If they could convince wet teenagers of their pop prowess, they didn't need waistcoats and girls dancing in cages.
Guitarist/singer Brendon Urie and Co. allowed tart melodies and quirky harmonies to ring with greater spunky purity than in the past. There was yodeling and yelping through the galloping rhythms of "Camisado" and the slashing guitars in the new "Go On." But it was more of a trembling lower vocal range that Urie used during those moments. The wiggy bridges and rushed rock-outs of "We're So Starving" and "Nine in the Afternoon," featured floridly plinking pianos rather than guitars to guide their chirpiest melodies.
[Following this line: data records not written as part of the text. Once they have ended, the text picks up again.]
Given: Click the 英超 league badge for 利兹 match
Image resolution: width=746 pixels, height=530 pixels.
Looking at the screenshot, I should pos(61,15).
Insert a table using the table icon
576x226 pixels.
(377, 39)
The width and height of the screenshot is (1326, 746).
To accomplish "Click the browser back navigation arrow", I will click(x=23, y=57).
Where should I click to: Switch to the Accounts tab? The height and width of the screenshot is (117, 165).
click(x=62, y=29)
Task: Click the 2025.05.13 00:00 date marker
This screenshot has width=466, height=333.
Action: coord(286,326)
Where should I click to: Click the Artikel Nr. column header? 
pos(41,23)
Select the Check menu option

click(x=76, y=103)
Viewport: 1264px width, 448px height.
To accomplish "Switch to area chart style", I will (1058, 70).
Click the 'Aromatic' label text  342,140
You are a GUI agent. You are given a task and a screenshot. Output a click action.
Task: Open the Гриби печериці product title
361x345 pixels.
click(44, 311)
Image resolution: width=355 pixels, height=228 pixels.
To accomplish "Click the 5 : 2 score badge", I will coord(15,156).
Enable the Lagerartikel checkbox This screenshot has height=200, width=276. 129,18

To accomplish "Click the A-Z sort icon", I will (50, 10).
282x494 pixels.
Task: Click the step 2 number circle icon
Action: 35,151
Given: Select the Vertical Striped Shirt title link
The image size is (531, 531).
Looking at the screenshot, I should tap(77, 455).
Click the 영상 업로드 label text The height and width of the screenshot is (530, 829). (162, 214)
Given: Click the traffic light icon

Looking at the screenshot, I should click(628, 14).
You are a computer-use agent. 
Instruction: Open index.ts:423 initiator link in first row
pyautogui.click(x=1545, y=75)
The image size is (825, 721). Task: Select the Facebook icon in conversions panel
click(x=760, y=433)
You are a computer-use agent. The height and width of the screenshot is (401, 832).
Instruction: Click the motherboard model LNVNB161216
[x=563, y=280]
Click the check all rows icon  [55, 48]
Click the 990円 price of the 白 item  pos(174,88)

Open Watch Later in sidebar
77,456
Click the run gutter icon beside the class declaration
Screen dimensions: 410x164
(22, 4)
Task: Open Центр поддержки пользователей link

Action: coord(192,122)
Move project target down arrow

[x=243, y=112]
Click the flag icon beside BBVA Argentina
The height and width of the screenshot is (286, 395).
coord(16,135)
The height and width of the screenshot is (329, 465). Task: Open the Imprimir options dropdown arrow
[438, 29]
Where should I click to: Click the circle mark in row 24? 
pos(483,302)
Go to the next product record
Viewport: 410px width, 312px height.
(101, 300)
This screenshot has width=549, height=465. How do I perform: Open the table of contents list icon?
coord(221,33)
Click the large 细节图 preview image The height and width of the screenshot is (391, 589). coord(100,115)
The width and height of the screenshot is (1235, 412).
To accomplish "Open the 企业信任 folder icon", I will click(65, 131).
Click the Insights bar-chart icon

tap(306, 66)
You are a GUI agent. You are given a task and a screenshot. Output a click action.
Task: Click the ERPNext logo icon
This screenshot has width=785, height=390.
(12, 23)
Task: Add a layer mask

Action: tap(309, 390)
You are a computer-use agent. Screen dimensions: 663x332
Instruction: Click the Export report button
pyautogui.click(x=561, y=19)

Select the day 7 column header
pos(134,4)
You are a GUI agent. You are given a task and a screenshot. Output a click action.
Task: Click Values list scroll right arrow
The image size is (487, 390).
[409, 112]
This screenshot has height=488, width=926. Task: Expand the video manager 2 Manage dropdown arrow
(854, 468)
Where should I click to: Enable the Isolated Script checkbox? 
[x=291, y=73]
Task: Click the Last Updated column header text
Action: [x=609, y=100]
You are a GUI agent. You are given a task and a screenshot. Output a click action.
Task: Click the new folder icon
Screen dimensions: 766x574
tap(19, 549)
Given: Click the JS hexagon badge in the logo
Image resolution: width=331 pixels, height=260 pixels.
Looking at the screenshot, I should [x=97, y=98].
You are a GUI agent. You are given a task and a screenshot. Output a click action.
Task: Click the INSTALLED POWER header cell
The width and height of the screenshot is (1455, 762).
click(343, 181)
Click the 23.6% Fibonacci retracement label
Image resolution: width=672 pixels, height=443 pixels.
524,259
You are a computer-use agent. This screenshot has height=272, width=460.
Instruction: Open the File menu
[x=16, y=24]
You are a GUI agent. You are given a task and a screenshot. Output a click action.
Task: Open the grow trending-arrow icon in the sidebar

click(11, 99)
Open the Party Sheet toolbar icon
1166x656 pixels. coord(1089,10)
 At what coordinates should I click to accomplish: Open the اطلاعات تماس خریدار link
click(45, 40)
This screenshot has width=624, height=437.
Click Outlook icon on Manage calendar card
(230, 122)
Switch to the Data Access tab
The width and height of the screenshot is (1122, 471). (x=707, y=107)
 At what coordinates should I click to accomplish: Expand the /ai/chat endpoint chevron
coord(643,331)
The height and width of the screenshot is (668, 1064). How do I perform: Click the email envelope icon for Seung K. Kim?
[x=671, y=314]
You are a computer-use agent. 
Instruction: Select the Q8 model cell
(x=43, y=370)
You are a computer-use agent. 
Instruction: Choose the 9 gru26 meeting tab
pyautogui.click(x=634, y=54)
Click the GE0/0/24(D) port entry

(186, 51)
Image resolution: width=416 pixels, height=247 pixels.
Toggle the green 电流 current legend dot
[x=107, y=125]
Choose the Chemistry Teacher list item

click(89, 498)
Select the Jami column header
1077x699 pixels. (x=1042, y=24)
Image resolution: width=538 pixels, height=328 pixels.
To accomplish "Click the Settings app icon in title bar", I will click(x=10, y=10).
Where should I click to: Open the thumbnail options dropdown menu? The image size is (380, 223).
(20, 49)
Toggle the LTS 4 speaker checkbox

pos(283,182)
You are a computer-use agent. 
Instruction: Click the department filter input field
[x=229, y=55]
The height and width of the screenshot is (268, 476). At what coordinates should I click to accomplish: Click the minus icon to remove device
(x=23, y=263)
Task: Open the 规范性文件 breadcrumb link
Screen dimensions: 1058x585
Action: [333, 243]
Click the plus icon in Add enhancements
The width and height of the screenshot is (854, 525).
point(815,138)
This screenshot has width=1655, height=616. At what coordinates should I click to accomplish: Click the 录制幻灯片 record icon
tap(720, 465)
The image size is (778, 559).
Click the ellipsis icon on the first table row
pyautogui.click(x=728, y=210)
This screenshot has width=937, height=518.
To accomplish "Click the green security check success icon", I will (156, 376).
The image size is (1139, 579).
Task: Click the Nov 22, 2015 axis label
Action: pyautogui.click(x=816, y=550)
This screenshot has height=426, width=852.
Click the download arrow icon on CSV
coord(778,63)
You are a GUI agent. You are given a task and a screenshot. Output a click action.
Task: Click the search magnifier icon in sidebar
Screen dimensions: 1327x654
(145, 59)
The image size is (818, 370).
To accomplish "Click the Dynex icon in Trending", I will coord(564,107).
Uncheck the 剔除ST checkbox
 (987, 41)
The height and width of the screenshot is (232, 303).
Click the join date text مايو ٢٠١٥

This was a more charming streamlined Panic at work; polite and teasing. It turned "Lying Is the Most Fun a Girl Can Have Without Taking Her Clothes Off" into a noirish twinkle - quickening it when least expected, slowing it when Urie whispered "faster." It made their lousy songs wispy and sly in a
Magical Mystery Tour way. And there were surprise fireworks halfway through the set.
The show's openers were equally explosive. Anyone digging Flaming Lips' "She Don't Use Jelly" would have loved Motion City Soundtrack. Tougher than its records, Justin Pierre's cracked pop Soundtrack was thrilling in its musical economy.
So was Phantom Planet. Like the headliner, singer/guitarist Alex Greenwald's Planet winnowed its dramas into blunt pop, with thumping rhythms and scratchy guitars serving as backdrop for nervous melodies and creamy California harmonies on "Raise the Dead" and "Do the Panic."